Saturday, August 13, 2011

"The Middle"

My boys are almost eight years apart in age. Two different worlds apart....one in preschool, another starting middle school in two days. I asked my sweet little boy , well, he's almost as tall as me, if he was ready for it. His reply, " uh, YEAH! The girls there are HOT!" My reply, "Huh?"  When did this happen ?  I know that just a few days ago my child was playing dress up in cowboy clothes running around with stick for an imaginary gun.....wait, that really WAS a few days ago.  The "middle " is a funny place. Not quite a teenager, not quite a little kid. They are moody and irritable one minute, wanting to snuggle on your lap the next. I am not ready for him to quit playing dress up and start noticing girls. It hurts my heart.... but its starting to happen and I'll be there for him through every heart break, worry, and new experience. And I will cherish every time he wants to snuggle by me.

Monday, August 8, 2011

Boys

I have boys. We don't have anything pink in my home and we won't even go into smells. That's a story all it's own. Boys are interesting creatures. My boys have the biggest, kindest, most mischievous hearts. They will kiss and snuggle one minute and break my heart the next, not that they mean to of course. They are honest, sometimes brutally so. For example, my youngest has made the most endearing comments such as "mommy, you're fat." I love my child, I love my child (keep repeating until I stop crying).  Meanwhile the other boys are all laughing. However, they break my heart in other ways as well.  "I love you infinity and beyond", and "mommy, I want to be with you forever." Boys....natural born heartbreakers, and I wouldn't change a thing.

Friday, August 5, 2011

Organization

Organization, or the lack thereof, is going to be the death of me. School starts in one week and I am both excited and totally not ready. I still get that feeling of a new beginning like I did as a kid when I spent a week planning what I would wear the first day of school. My boys do not share that same enthusiasm. We battle everyday to get them back in their "school routine" of going to bed early and waking up even earlier. It really doesn't matter. I know every morning there will be crying, lost shoes, and at least one homework assignment that conveniently was forgotten. Rarely have I made it out the door without oatmeal as an accessory for my clothes...and that's okay. I will continue to strive to improve my household organization skills by attempting a menu plan, having baskets at entryways to catch papers and keys, and select a weeks worth of outfits at a time. Wish me luck! In the long run, how organized I am is not what my kids will remember...maybe that extra ten minutes of snuggle time in the morning is more important.

Thursday, August 4, 2011

Family...

I bought a book this weekend about homesteading. What is homesteading you ask? Basically getting back to "old time" ways like gardening, canning, and living off the land. Basically the way my grandparents lived their whole lives. This book brought back some great memories of my sister and I rolling a jar of cream back and forth across grandma's living room making butter. That was the sweetest thing I ever tasted with her homemade jelly and biscuits.

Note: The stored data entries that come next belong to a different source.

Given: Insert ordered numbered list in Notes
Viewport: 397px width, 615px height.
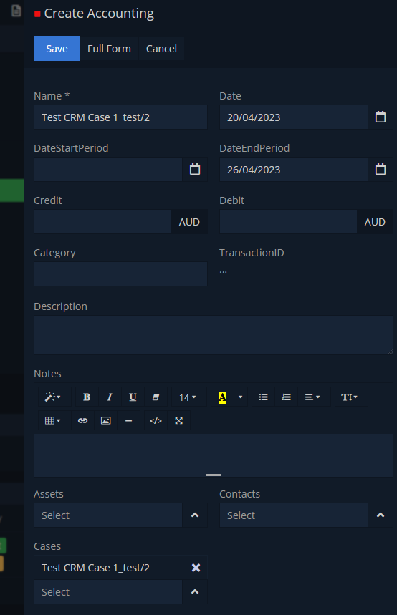Looking at the screenshot, I should tap(286, 397).
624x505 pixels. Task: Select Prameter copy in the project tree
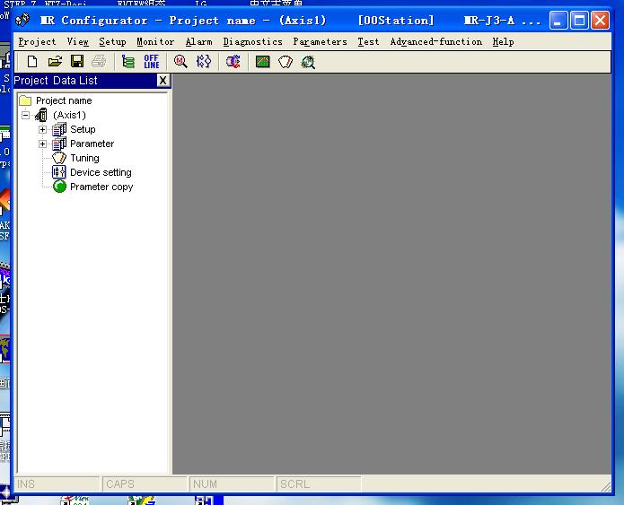tap(101, 187)
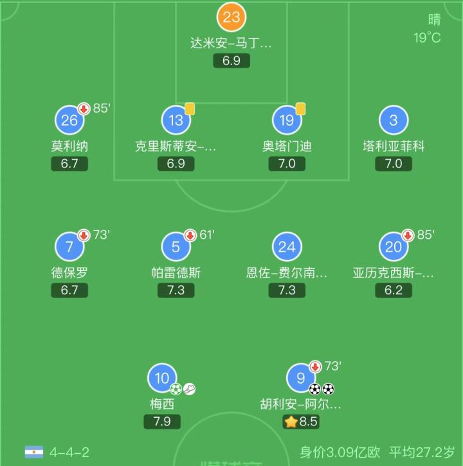
Task: Click the yellow card on number 19
Action: (x=300, y=109)
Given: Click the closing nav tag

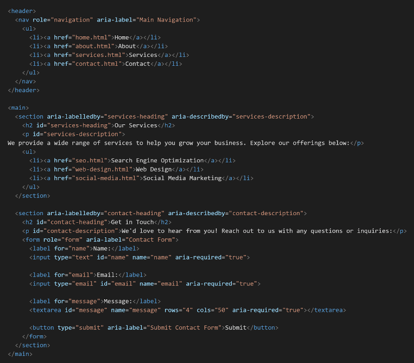Looking at the screenshot, I should (x=26, y=81).
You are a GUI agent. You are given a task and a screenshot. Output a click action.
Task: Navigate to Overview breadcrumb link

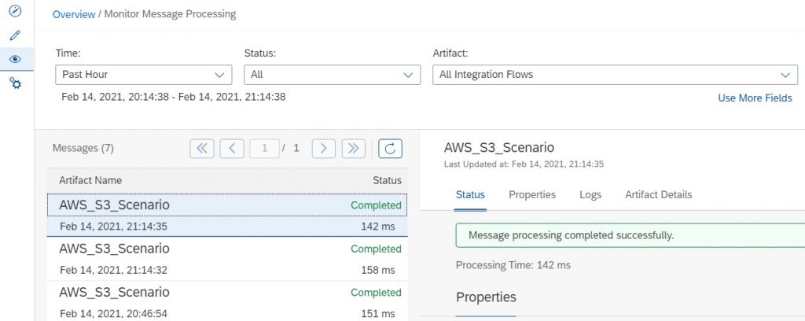74,14
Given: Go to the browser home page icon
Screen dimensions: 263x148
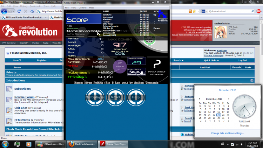Looking at the screenshot, I should click(32, 11).
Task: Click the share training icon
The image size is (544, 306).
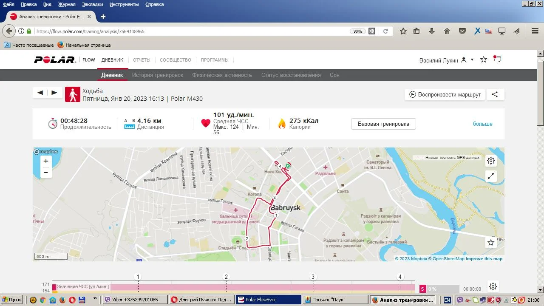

I wish my life was simpler. It's not exactly complicated I guess but it's not like I have a whole lot of time to spend making butter. I work full time with emotionally disturbed children, I have been married for almost fifteen years to my best friend and have two beautiful boys . I believe God has blessed me greatly and I thank Him daily. I am busy. My house is rarely clean though I can get one room clean at a time, on a good day. Supper is usually rushed and not always complete with veggies, though I try. There are even occasions when my child's socks don't match when he leaves for school.  Oh well, I think overall we are doing pretty good. I have a wonderful family even if we are far from perfect. My goal is to work to grow closer to Christ, be a good wife and mother....and maybe make time to teach my kids how to make some butter.

How it all began....

Once in my undergraduate studies many years ago, I took a class on creative writing. Just a fluff, filler class my senior year. I enjoyed the class and listened to my professor, who had published several books, talk about having lunch with several rather famous authors. I didn't take the class seriously and pretty much goofed off. He told me at the end of the semester, "I wouldn't quit your day job if I were you." Now I have my Master's degree and always enjoyed writing essays and term papers, but never ventured into other more creative writing. Okay, professor..... I'm not quitting my day job but here we go.....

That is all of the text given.